Stored records
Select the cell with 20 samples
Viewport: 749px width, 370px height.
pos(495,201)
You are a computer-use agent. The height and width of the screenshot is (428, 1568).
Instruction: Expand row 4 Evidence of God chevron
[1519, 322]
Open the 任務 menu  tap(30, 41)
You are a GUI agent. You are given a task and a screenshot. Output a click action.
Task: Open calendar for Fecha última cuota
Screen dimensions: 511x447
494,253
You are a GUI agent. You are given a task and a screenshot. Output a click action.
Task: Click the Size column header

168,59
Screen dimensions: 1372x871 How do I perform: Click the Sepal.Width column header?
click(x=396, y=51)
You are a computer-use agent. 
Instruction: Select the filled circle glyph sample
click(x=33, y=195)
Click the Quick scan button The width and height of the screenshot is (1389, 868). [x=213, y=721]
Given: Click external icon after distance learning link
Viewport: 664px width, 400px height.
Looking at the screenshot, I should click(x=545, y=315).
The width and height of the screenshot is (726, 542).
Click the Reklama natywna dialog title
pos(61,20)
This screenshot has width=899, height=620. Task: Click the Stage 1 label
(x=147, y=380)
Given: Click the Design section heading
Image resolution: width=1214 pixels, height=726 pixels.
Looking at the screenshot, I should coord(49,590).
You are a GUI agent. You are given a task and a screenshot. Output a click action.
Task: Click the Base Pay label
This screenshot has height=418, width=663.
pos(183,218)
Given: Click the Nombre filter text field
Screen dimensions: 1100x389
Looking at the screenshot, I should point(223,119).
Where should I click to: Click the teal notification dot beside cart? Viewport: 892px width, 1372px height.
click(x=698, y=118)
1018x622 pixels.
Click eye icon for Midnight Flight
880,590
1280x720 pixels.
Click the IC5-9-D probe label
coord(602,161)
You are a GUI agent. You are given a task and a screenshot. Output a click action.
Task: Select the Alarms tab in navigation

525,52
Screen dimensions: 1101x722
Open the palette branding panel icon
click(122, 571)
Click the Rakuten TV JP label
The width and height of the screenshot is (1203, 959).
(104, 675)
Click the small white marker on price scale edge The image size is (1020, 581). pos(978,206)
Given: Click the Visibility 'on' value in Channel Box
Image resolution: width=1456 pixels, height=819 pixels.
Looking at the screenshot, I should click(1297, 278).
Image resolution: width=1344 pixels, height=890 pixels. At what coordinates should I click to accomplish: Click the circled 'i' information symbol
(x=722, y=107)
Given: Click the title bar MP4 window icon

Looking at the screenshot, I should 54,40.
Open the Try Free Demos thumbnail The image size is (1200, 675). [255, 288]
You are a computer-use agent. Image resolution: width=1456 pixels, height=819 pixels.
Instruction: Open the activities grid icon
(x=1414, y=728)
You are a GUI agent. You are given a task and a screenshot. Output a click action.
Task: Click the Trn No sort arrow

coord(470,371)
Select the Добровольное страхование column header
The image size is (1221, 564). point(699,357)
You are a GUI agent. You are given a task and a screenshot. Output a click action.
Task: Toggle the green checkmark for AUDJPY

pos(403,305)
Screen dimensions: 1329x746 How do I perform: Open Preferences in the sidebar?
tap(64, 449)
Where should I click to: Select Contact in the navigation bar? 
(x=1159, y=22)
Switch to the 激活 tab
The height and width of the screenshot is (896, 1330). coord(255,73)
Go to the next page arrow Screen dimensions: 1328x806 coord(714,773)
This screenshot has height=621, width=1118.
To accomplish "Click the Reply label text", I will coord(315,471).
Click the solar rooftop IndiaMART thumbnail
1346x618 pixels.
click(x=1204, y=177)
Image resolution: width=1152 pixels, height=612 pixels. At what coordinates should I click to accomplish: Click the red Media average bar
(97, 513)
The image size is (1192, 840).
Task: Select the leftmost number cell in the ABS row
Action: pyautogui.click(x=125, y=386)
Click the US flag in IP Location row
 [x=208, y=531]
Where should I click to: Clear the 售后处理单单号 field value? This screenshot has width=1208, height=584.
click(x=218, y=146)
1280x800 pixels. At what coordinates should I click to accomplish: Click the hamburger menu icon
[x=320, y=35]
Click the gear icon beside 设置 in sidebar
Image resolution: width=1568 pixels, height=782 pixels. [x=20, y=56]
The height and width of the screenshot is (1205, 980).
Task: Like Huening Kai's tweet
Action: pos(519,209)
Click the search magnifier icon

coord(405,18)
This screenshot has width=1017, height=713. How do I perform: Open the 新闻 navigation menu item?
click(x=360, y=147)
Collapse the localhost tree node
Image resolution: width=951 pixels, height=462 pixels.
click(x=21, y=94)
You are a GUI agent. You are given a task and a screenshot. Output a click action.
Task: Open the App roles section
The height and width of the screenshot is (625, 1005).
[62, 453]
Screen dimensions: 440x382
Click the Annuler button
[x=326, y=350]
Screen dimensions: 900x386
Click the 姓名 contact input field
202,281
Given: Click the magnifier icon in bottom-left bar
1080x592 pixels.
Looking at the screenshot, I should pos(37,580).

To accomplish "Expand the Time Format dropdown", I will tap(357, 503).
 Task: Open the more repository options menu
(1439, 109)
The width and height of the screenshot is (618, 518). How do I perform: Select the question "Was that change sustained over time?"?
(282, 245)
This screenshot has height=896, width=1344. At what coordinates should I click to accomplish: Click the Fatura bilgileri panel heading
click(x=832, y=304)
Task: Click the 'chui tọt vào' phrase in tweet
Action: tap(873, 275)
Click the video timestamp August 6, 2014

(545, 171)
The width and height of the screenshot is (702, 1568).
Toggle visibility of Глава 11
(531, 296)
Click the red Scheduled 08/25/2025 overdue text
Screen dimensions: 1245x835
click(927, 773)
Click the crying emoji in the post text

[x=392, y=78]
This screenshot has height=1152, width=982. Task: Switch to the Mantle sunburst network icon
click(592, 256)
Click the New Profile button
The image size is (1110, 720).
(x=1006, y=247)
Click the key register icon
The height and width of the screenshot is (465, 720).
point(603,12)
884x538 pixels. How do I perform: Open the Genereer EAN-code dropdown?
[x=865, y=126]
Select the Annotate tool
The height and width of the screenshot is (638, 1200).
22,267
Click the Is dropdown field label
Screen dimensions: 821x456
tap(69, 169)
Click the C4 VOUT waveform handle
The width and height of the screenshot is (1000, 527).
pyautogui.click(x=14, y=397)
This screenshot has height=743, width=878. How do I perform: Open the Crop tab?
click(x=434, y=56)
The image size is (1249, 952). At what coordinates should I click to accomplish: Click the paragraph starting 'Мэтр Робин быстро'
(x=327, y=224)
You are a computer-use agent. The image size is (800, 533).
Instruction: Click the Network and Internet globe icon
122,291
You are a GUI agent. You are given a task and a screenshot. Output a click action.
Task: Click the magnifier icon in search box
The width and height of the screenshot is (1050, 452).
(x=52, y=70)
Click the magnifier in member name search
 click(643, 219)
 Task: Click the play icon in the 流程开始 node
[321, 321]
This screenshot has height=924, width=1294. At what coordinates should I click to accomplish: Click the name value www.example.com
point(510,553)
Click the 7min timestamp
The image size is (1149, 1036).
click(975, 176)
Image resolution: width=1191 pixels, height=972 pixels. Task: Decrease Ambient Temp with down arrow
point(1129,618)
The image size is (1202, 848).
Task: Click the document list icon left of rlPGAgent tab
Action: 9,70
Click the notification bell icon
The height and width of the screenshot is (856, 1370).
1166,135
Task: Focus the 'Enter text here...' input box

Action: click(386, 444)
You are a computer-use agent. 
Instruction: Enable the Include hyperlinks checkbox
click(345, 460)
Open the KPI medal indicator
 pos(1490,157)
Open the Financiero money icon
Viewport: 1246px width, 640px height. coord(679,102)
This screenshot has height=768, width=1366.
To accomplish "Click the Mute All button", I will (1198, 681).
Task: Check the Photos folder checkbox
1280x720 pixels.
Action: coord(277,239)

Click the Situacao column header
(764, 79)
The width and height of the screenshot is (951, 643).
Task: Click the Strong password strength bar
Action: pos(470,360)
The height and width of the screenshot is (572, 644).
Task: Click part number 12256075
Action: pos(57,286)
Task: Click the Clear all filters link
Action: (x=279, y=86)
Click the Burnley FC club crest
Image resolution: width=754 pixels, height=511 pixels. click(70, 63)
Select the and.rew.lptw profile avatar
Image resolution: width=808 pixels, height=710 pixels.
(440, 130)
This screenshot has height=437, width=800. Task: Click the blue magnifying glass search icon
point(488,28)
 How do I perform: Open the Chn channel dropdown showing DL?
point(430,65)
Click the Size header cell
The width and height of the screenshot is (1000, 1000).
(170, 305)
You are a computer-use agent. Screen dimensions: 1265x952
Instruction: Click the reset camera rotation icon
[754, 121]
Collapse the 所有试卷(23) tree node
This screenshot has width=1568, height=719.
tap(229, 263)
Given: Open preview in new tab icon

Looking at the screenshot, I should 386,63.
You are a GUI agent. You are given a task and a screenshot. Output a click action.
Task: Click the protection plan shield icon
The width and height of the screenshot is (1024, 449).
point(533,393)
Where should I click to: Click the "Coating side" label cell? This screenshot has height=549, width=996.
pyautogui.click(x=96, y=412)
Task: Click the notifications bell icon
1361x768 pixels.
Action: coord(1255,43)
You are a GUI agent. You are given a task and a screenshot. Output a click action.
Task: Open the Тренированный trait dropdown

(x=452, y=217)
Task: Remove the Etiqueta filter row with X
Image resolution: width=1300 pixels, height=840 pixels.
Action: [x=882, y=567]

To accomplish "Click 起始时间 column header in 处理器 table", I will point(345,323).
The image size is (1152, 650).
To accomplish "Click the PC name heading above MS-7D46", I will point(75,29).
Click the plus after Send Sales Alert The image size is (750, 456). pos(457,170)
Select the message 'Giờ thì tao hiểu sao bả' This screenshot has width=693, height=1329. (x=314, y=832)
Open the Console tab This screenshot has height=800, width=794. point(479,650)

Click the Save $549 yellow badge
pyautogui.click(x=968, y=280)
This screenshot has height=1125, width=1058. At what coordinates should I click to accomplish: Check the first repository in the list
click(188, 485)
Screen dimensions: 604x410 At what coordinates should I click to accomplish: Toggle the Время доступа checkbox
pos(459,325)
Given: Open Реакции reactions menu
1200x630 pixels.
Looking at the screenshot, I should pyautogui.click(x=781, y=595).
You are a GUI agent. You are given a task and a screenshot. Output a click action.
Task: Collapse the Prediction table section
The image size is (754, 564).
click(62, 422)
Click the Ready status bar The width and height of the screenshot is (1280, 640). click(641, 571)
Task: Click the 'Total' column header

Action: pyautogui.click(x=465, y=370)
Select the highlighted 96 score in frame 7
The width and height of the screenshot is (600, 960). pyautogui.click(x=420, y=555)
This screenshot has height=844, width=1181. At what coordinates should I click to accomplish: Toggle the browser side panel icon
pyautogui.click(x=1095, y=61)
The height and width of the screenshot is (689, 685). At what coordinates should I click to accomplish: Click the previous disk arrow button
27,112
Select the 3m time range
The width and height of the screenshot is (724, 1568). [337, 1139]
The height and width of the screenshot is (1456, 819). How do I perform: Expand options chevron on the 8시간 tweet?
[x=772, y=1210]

Action item: Count the lines in the records above that contain the word "after", and reply with only that number.

Expected output: 2